*Problem statement*.
Whenever a line in the data contains "agent", show that line.

*Data provided*.
════════════════
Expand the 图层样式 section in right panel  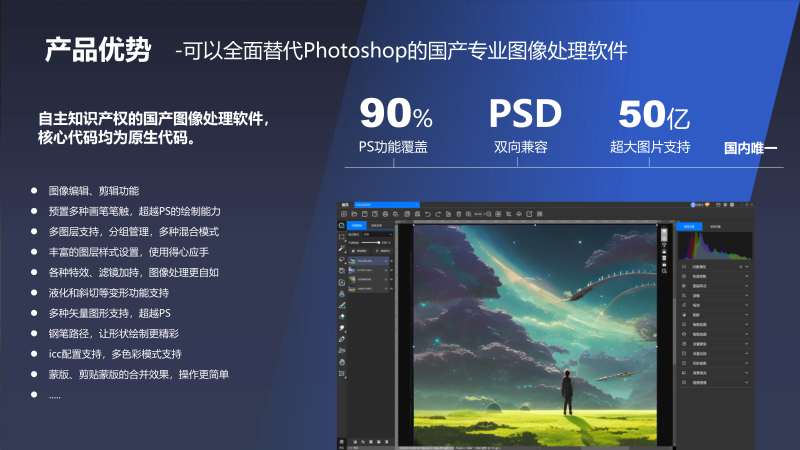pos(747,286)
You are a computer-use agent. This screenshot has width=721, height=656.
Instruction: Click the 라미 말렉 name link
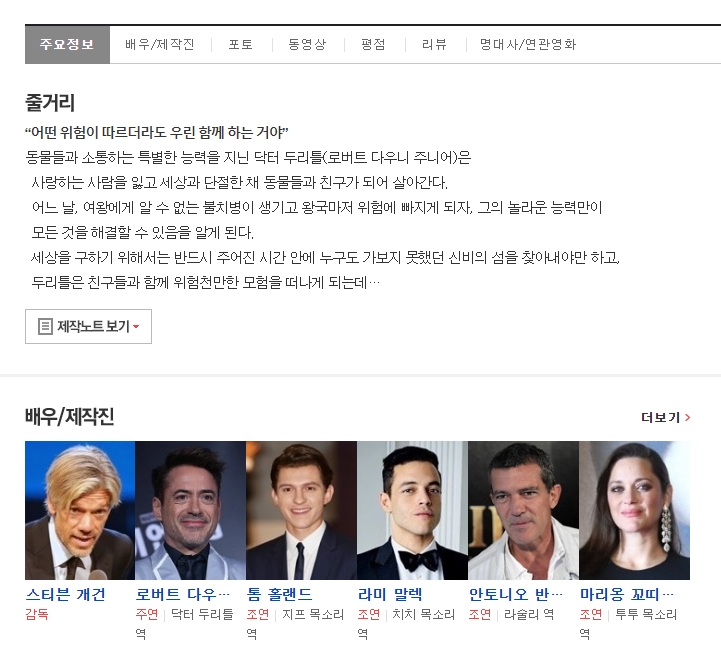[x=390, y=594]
════════════════
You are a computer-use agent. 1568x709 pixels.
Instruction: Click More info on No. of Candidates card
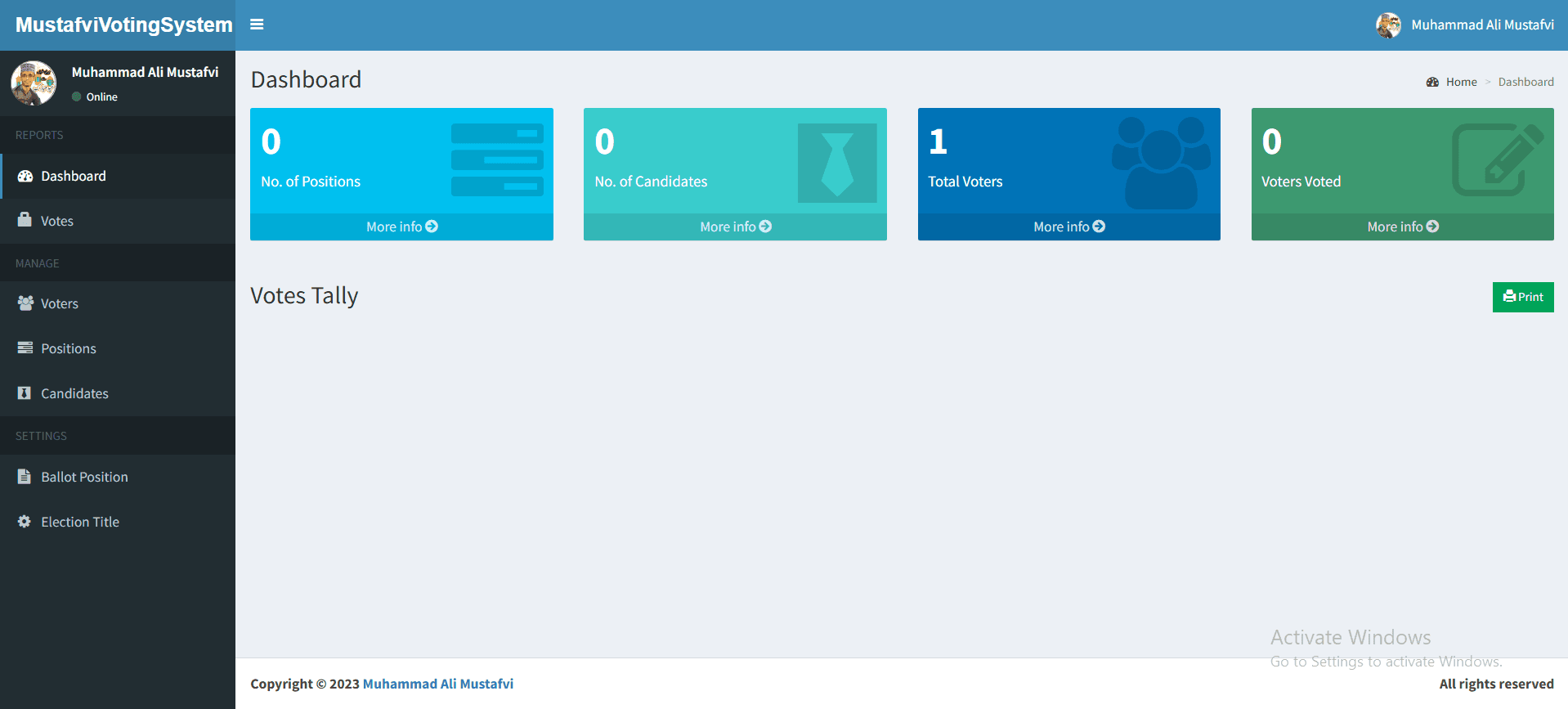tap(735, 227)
════════════════
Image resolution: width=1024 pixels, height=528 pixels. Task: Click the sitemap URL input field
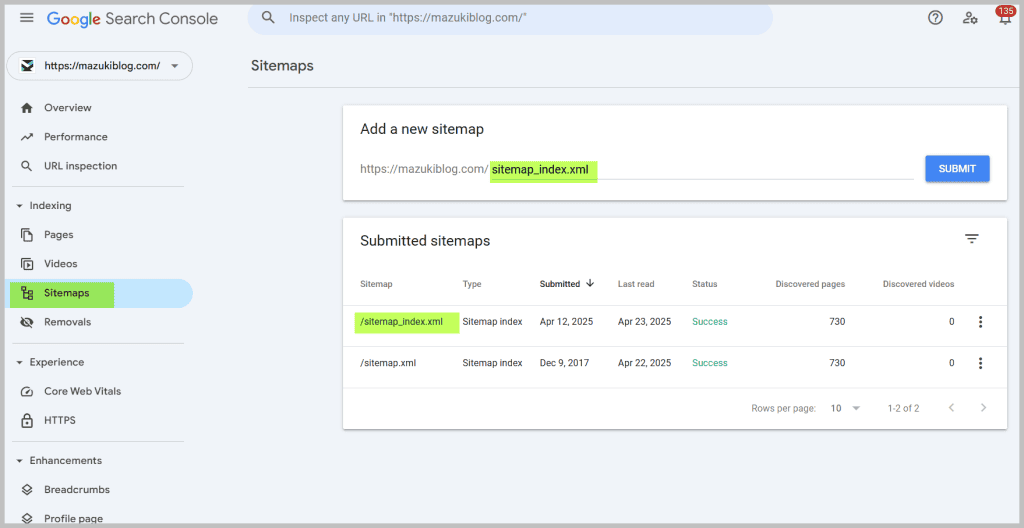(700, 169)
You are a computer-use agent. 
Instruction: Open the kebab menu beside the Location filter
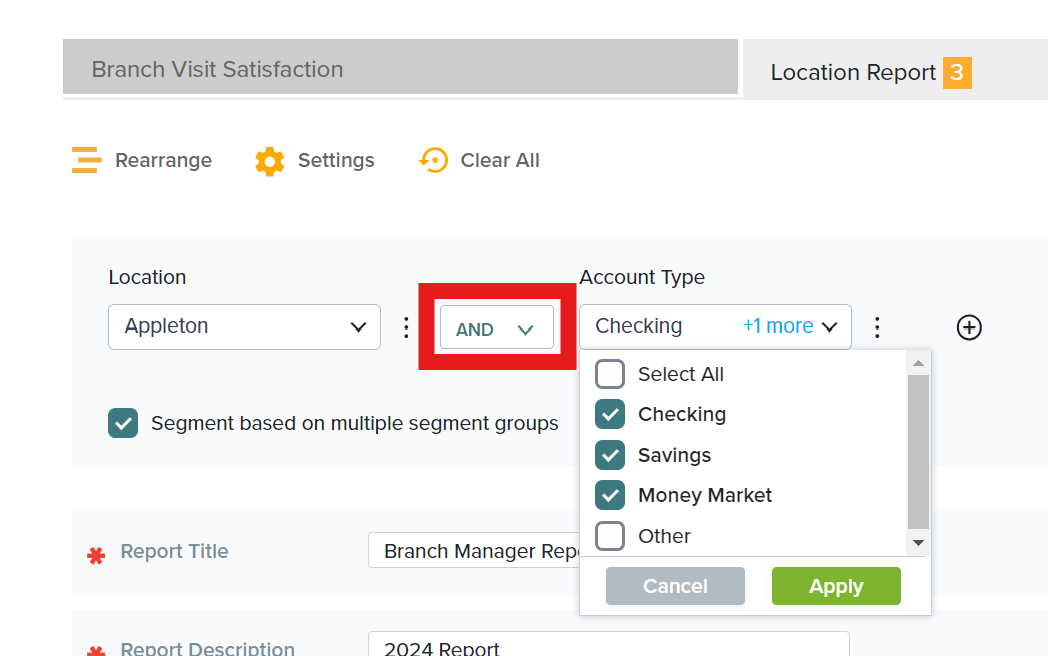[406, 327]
════════════════
*Answer to this exercise*.
You are a computer-use agent. This screenshot has width=721, height=656.
You are a computer-use agent. 1568x709 pixels.
You are a computer-use agent. 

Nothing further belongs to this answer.